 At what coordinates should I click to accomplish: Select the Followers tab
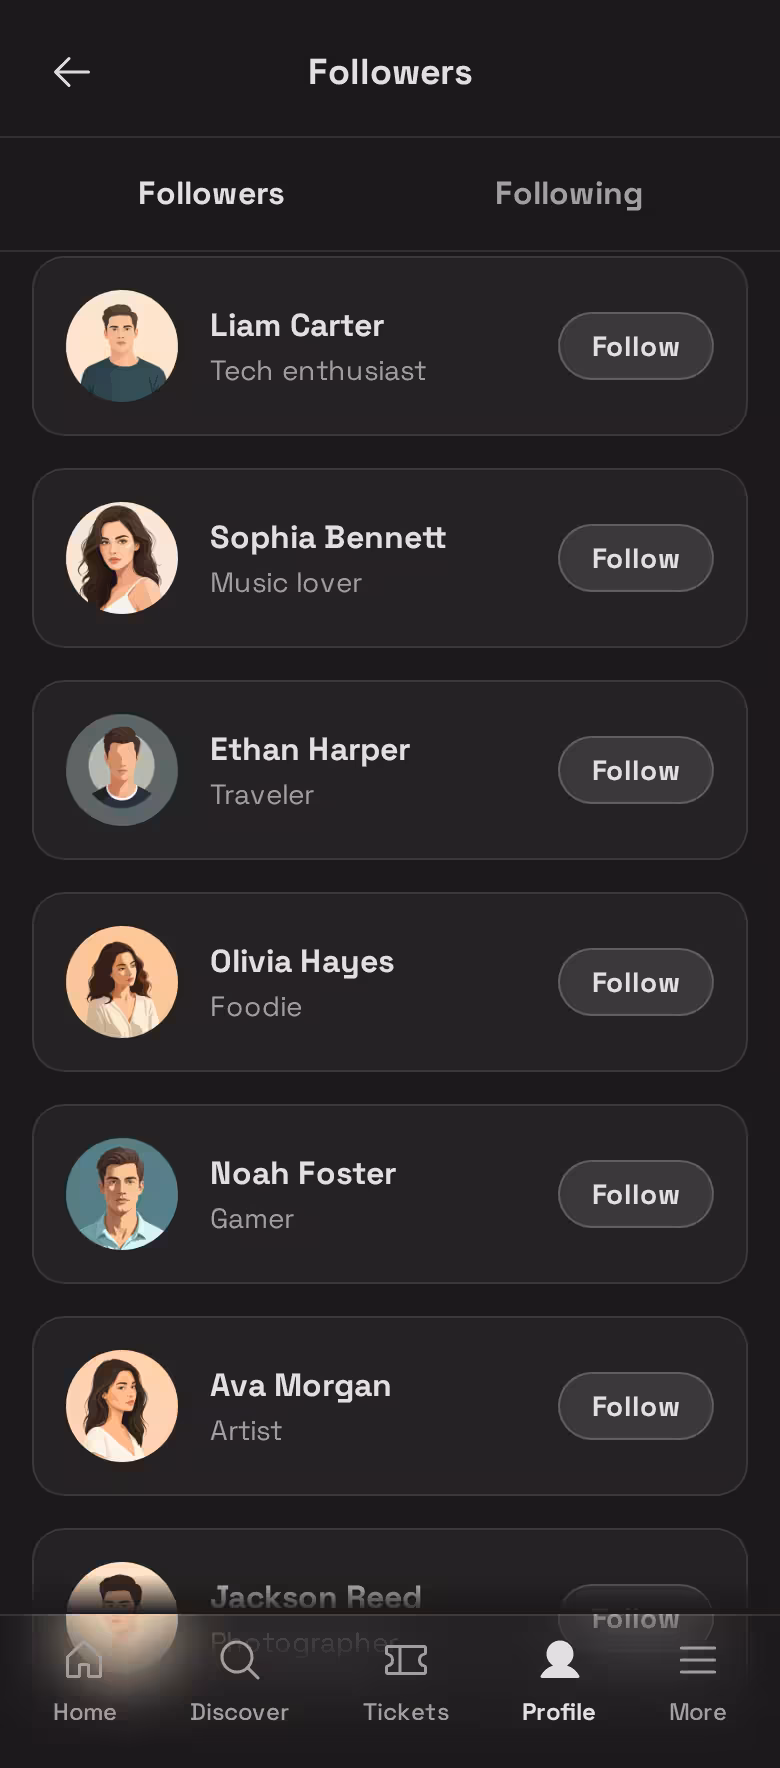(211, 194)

□ □ □ □

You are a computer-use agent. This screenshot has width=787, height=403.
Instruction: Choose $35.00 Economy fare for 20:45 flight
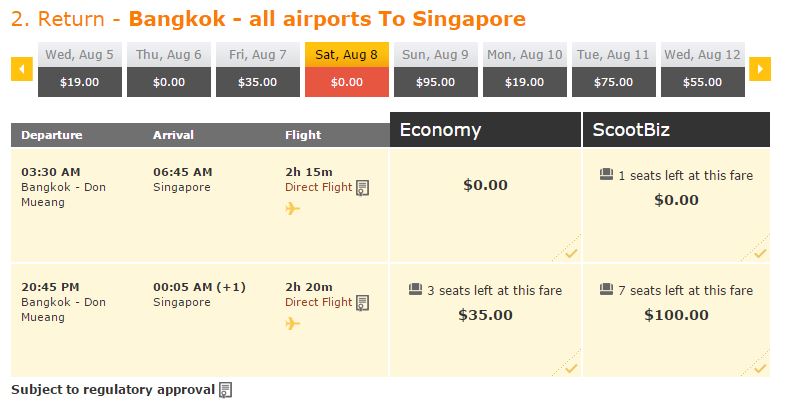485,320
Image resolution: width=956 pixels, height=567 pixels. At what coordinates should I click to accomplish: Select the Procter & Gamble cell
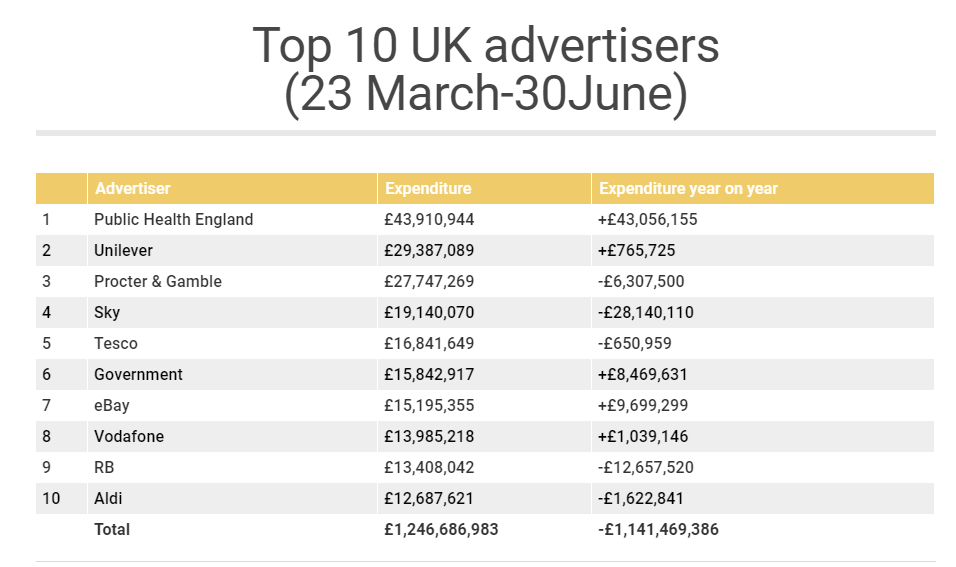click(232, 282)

□ □ □ □

What you will do:
From the listing above, pull out every line that contains the string "coordinates". Case counts.

Task response:
 At what coordinates should I click to accomplish: Select the Followers tab
Image resolution: width=956 pixels, height=567 pixels. At what coordinates should I click to accomplish: Select the Procter & Gamble cell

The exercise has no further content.